I’d say right now that we have a series of guys that I’m comfortable with in the ninth inning and that would include (Raisel) Iglesias, (Tony) Cingrani and (Michael Lorenzen). Should we stay with this format – which I intend to do – all three of those guys and maybe more could have opportunities in save situations. At this point in time, there’s no defined closer. There are multiple options and I’d like to stick with the philosophy that we’re going to have our multi-inning guys, so we’re going to need multi-closers.

This seems to be part of the new bullpen zeitgeist in which managers are shying away from strictly-defined roles for their relievers. Indians manager Terry Francona’s postseason success using Andrew Miller likely had some degree of influence on Price’s willingness to go with a three-headed giant.

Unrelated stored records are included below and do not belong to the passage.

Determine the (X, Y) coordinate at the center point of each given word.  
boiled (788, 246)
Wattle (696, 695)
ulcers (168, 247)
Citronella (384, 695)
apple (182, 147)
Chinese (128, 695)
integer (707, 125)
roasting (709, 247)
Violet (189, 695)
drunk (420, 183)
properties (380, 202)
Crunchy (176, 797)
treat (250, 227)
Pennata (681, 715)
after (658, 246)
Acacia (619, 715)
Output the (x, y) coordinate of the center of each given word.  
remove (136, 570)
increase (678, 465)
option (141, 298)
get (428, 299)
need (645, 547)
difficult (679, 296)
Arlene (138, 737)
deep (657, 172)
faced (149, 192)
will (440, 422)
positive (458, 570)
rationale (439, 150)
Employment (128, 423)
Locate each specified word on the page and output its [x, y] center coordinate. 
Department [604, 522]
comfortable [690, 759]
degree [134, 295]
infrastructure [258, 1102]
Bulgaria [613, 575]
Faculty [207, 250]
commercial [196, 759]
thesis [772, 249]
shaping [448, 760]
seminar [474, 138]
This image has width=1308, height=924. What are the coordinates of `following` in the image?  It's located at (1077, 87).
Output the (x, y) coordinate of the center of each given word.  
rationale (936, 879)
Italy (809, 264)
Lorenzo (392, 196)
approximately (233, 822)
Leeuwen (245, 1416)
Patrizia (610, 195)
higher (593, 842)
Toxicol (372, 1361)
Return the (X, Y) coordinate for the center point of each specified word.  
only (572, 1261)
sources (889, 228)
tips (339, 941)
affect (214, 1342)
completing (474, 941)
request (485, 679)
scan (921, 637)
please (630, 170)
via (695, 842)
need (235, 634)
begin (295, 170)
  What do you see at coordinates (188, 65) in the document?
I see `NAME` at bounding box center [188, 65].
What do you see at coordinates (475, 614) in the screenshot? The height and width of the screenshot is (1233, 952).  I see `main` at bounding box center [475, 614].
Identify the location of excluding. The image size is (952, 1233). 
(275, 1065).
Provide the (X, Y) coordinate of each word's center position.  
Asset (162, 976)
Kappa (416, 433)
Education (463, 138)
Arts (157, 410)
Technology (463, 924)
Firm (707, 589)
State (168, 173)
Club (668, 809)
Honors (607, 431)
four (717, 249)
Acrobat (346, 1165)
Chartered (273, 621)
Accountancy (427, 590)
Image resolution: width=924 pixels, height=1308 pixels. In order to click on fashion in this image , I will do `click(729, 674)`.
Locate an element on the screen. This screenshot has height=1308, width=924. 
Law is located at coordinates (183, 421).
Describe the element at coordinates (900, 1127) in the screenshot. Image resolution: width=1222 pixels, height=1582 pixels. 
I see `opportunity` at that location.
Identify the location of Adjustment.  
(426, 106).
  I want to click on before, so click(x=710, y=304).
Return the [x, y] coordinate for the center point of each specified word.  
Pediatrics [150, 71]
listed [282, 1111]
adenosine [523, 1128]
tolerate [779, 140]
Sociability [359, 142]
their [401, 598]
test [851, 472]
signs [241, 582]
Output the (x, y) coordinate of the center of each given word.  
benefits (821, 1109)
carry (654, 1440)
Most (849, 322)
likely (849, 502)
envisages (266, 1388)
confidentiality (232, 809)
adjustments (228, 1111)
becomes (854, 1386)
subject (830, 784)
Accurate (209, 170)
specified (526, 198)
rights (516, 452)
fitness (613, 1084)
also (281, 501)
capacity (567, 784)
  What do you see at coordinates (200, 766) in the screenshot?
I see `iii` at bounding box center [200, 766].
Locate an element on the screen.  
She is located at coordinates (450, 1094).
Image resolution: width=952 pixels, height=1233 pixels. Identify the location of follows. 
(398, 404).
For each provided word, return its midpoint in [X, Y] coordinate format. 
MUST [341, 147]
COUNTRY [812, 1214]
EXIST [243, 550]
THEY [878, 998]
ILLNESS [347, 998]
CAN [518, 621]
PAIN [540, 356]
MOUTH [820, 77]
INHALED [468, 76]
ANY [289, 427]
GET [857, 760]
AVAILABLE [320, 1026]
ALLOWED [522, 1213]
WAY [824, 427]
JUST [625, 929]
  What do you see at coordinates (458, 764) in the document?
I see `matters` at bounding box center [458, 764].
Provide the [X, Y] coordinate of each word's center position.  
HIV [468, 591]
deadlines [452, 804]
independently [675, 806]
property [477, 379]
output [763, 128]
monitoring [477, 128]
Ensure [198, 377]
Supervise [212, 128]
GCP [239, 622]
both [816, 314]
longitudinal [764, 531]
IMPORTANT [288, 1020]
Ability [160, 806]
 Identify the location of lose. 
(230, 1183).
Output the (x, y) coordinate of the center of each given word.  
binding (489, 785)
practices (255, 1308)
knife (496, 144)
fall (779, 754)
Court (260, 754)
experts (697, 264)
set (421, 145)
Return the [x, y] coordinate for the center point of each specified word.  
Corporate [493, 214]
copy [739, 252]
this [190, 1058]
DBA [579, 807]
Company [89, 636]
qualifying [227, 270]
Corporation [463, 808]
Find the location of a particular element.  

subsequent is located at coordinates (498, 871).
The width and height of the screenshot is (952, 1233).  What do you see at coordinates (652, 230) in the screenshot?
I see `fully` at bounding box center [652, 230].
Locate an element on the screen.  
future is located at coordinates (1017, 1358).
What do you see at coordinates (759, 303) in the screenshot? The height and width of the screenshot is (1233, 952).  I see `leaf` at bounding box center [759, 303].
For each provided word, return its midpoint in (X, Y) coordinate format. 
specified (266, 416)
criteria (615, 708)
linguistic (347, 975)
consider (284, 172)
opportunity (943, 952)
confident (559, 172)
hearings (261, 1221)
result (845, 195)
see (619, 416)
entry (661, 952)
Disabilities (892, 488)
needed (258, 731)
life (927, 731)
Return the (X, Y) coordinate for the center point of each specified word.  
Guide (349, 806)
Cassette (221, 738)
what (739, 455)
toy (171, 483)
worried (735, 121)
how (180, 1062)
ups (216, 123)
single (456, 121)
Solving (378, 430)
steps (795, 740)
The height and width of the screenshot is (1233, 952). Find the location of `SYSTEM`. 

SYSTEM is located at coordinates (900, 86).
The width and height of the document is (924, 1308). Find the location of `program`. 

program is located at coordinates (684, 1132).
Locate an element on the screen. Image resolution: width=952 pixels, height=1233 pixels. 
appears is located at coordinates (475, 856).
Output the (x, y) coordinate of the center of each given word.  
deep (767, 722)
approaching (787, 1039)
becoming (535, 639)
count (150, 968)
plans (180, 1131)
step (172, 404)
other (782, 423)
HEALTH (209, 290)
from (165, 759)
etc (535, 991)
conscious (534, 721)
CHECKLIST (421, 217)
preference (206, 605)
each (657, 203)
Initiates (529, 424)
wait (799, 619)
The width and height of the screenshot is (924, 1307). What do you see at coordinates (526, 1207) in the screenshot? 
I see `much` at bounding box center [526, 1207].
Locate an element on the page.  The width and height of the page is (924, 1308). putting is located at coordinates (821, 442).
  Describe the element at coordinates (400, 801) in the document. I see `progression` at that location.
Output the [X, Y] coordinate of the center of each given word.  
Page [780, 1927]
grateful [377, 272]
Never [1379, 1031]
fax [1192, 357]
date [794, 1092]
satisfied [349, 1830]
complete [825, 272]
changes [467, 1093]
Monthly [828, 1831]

Iglesias started the 2016 season in the Reds’ rotation but missed two months with an injury, then moved to the bullpen in late June. Price put him in the closer’s role down the stretch in September. The right-hander overall finished the season with a 2.53 ERA and an 83/26 K/BB ratio in 78 1/3 innings.

Cingrani battled control issues in his 63 innings of work this past season, finishing with a 4.14 ERA and a 49/37 K/BB ratio. He’s left-handed, though, and gives Price some matchup flexibility in the late innings.

Lorenzen impressed in his first full season as a reliever, ending the year with a 2.88 ERA and a 48/13 K/BB ratio in 50 innings. The right-hander uses a fastball that sits around 96 MPH on average along with a cutter and slider.